|
Zawodnicza forma czegoś co ledwie przypomina C&R - mówi to Panu coś?
zaczynam odnosić wrażenie, że sam Kolega sobie zaprzecza
Posłanie Fair Fly
Cytuję:
”Moim celem jest wprowadzenie zasad C&R …. postępowanie z rybami, które łowione i uwalniane muszą mieć jak największą szansę na dalsze życie.”
DLATEGO WZYWAM WAS DO PODJĘCIA POSŁANIA FAIR FLY
Dyskutujcie problemy właściwego postępowania z rybami chronionymi w Waszym środowisku, z Waszymi Kolegami.
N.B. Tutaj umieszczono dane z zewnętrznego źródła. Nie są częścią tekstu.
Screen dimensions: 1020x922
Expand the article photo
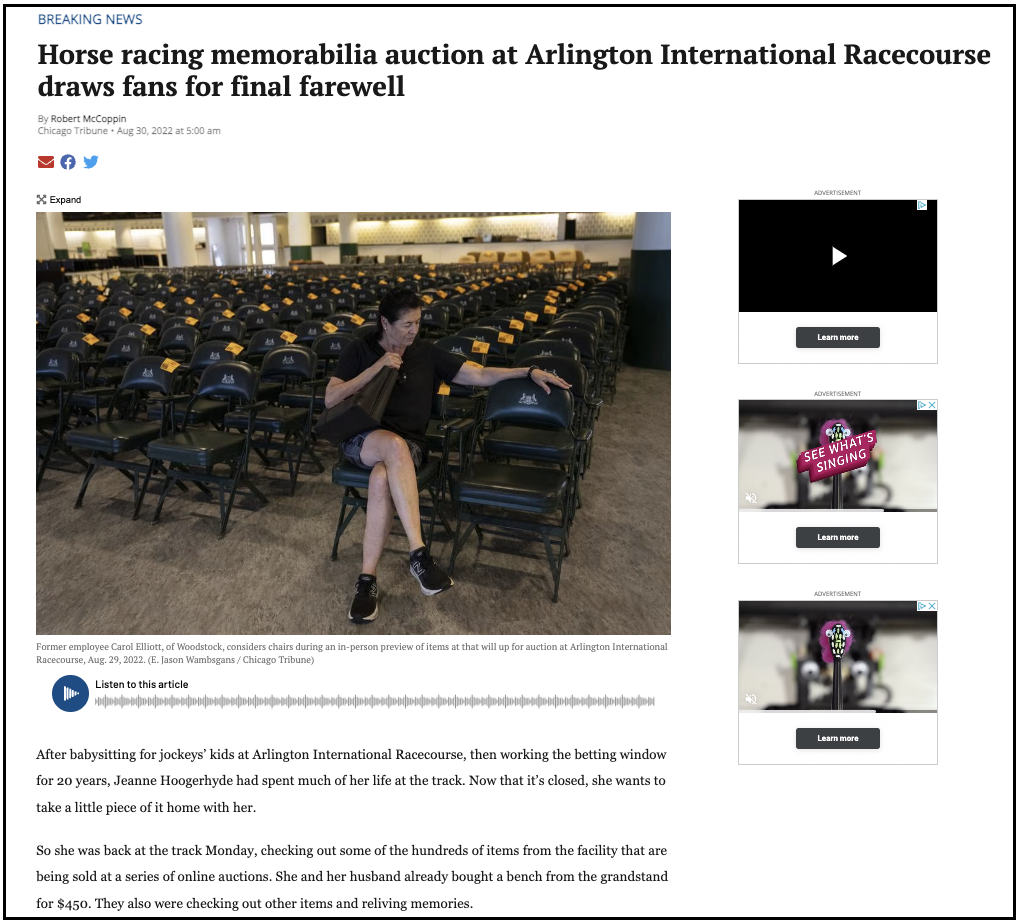(59, 200)
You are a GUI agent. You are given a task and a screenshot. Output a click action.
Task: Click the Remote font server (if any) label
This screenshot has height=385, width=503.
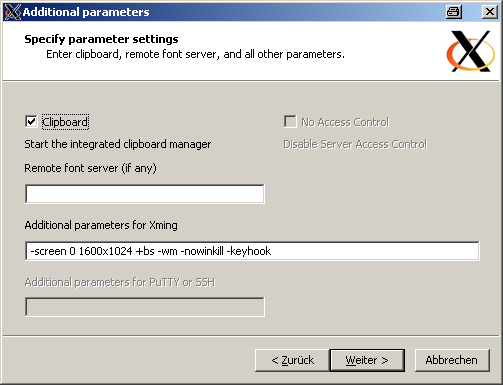pyautogui.click(x=90, y=168)

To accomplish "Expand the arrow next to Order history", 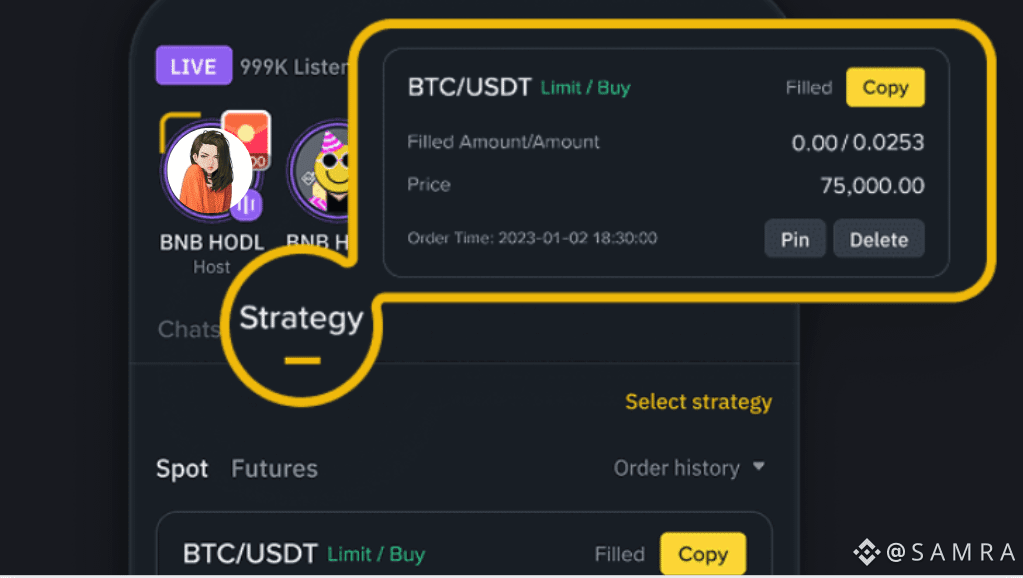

Odpowiadam zatem na Kolegi apel i dyskutuję:
Cytuję:
Przełamując mięsiarskie stereotypy, również te związane z traktowaniem ryb niewymiarowych, potrzebny jest punk odniesienia jakim powinni być zawodnicy, uchodzący za elitę wędkarstwa muchowego .
Elitarność tą powinna wyróżniać obok ponadstandardowych w stosunku do amatorów umiejętności, etyka
Statut PZW napchany jest dumnymi hasłami o etyce, edukacji młodzież, popularyzowaniu wędkarstwa, można by pomyśleć że jest to naczelną misja Związku.
Ten sam jednak Związek ustanowił podwójne standardy etyczne jedne dla wędkarzy amatorów, których i słusznie przekonuje się o tym, że ryba jest żywym organizmem
I drugi standard „etyczny” dla zawodników, który stwierdza, że ryba jest pożytkiem punktowym
a więc „bezosobową” formą czegoś co wyjmują z wody celem pomiaru i przeliczenia na punkty.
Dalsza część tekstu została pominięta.